PROBLEM DESCRIPTION
Determine how many lines in the records that follow hold the string "agent". Only that number should be returned.

※

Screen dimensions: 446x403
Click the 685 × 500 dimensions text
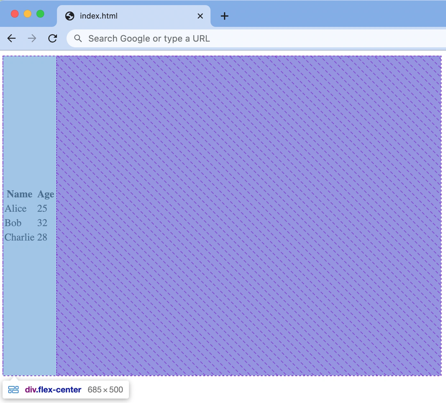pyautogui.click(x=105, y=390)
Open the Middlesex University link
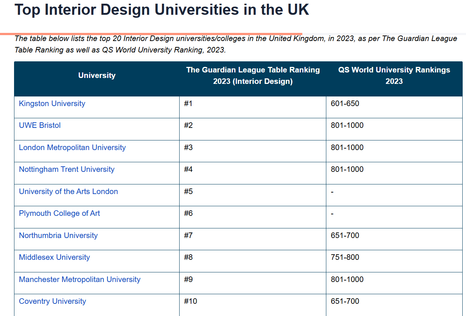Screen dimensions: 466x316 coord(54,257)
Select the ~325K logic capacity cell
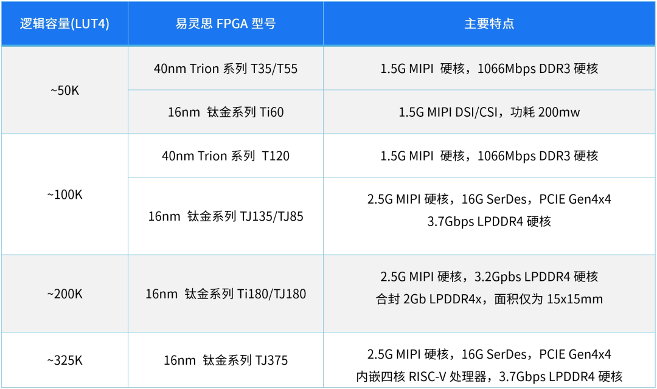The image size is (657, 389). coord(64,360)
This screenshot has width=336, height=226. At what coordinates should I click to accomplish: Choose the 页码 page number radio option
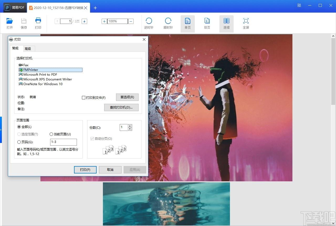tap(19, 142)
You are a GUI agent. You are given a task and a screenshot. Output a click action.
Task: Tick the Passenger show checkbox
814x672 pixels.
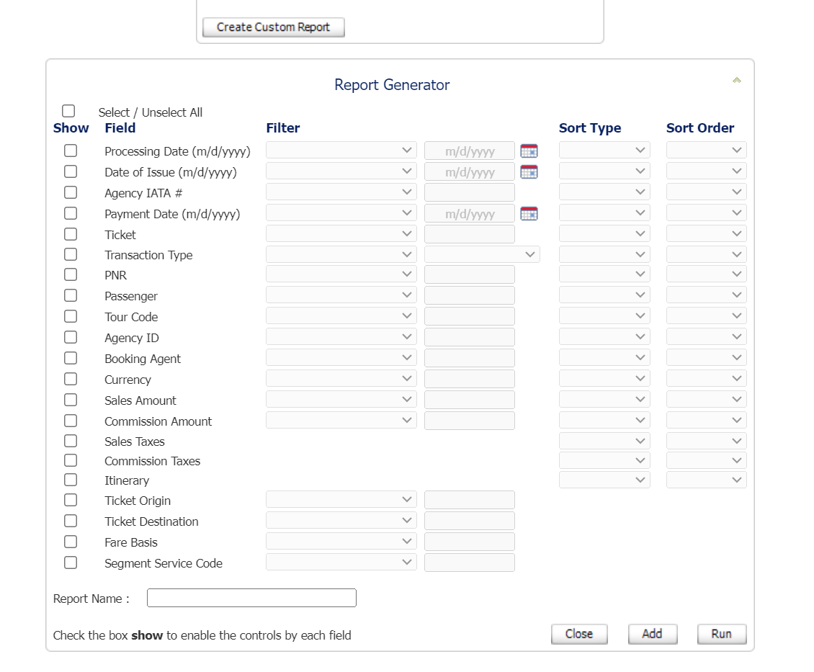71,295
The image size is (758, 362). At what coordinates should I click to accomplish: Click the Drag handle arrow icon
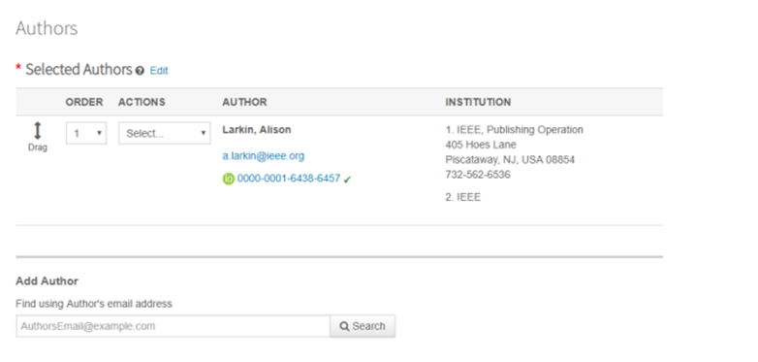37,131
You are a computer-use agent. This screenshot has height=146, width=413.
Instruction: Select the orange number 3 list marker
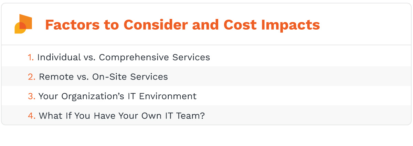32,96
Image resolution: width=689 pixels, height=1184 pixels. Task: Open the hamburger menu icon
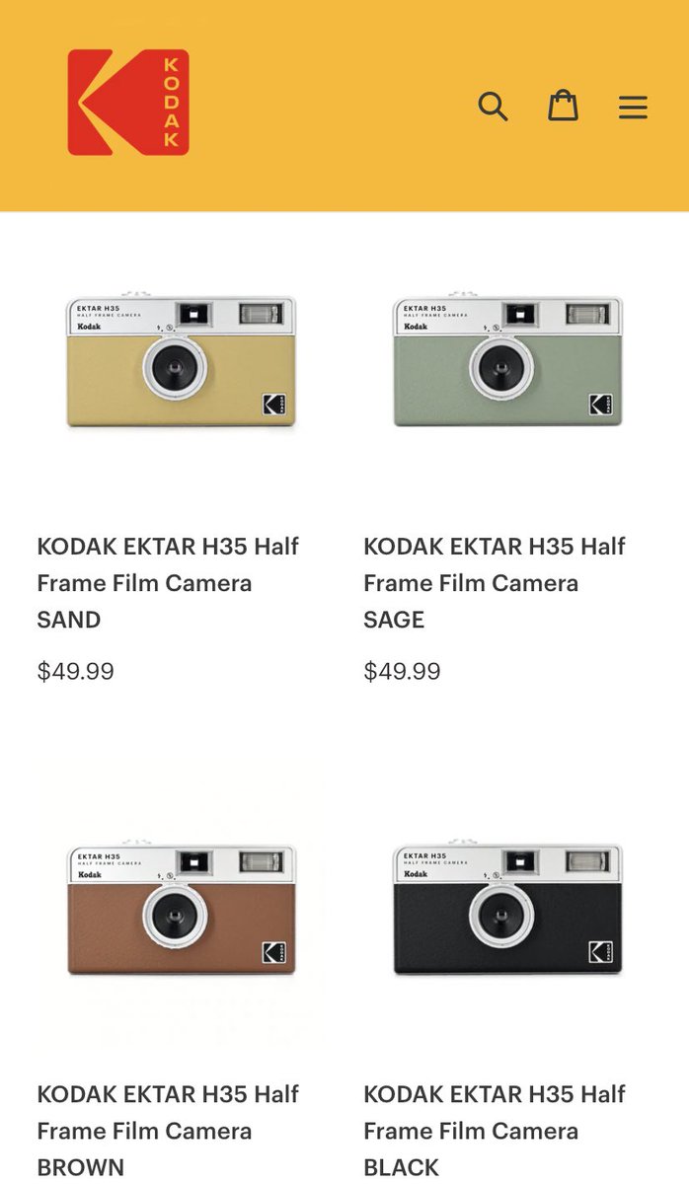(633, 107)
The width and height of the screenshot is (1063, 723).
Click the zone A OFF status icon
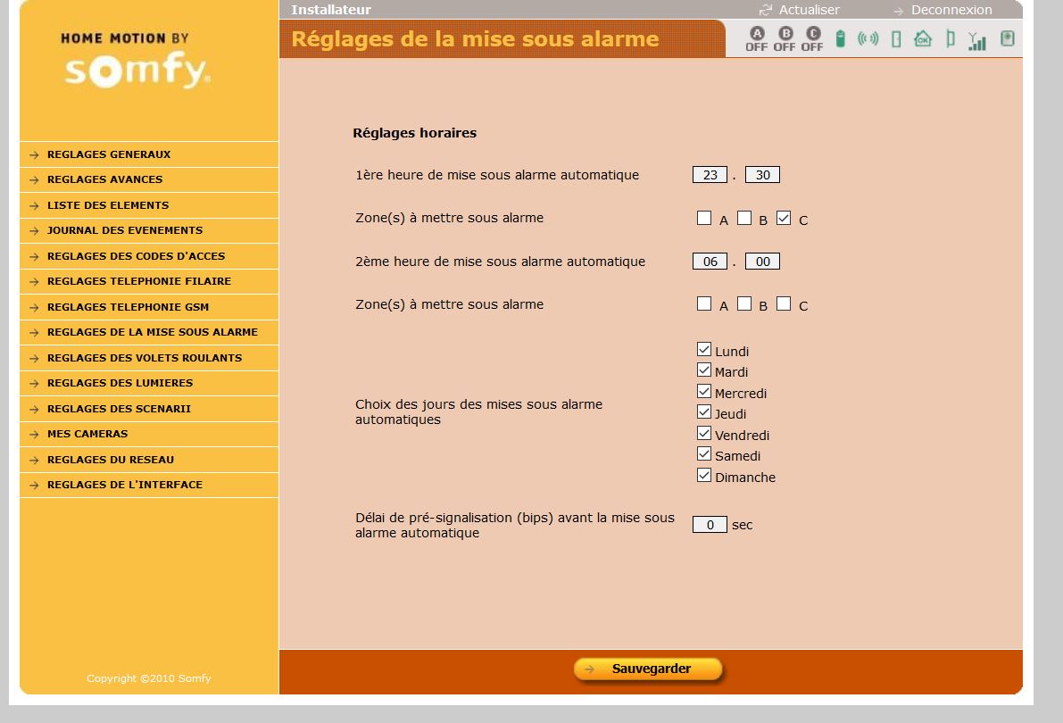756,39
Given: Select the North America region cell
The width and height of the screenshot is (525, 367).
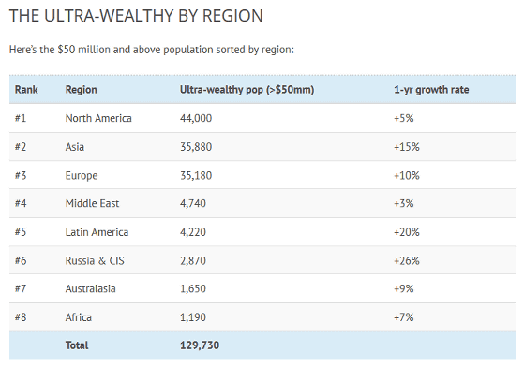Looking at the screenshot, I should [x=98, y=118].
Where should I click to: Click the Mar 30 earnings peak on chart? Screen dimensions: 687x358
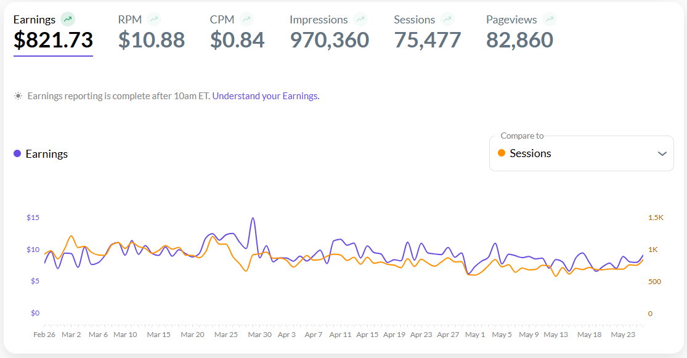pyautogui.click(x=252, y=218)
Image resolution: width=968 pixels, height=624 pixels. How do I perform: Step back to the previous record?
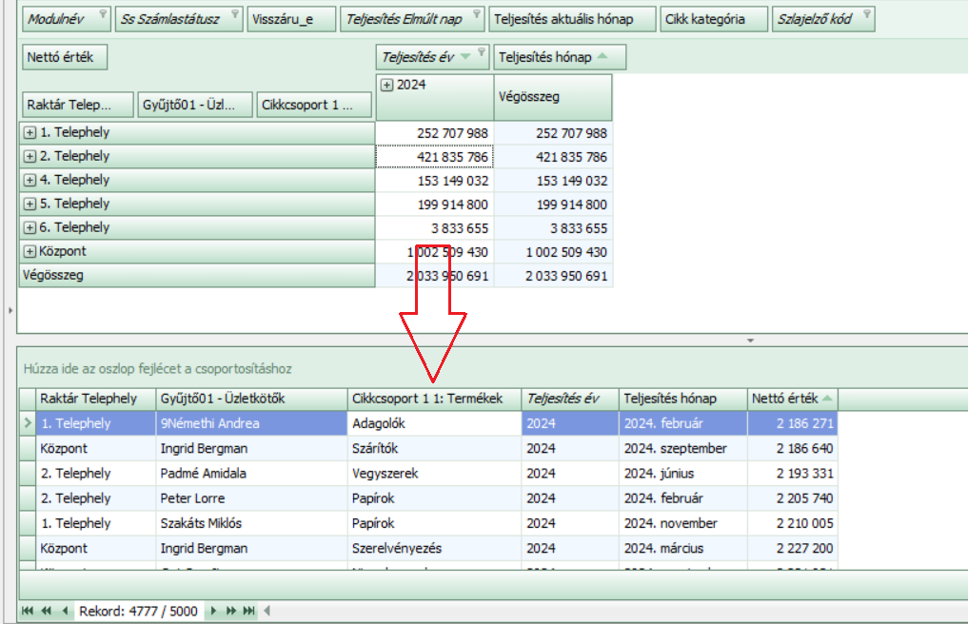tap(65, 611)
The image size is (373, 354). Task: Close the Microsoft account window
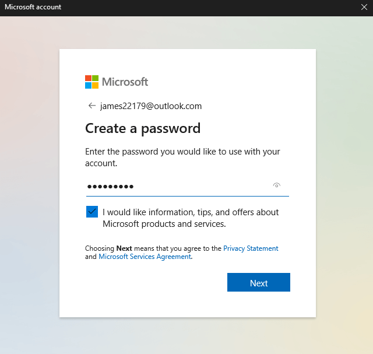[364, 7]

※

EXERCISE OUTPUT
2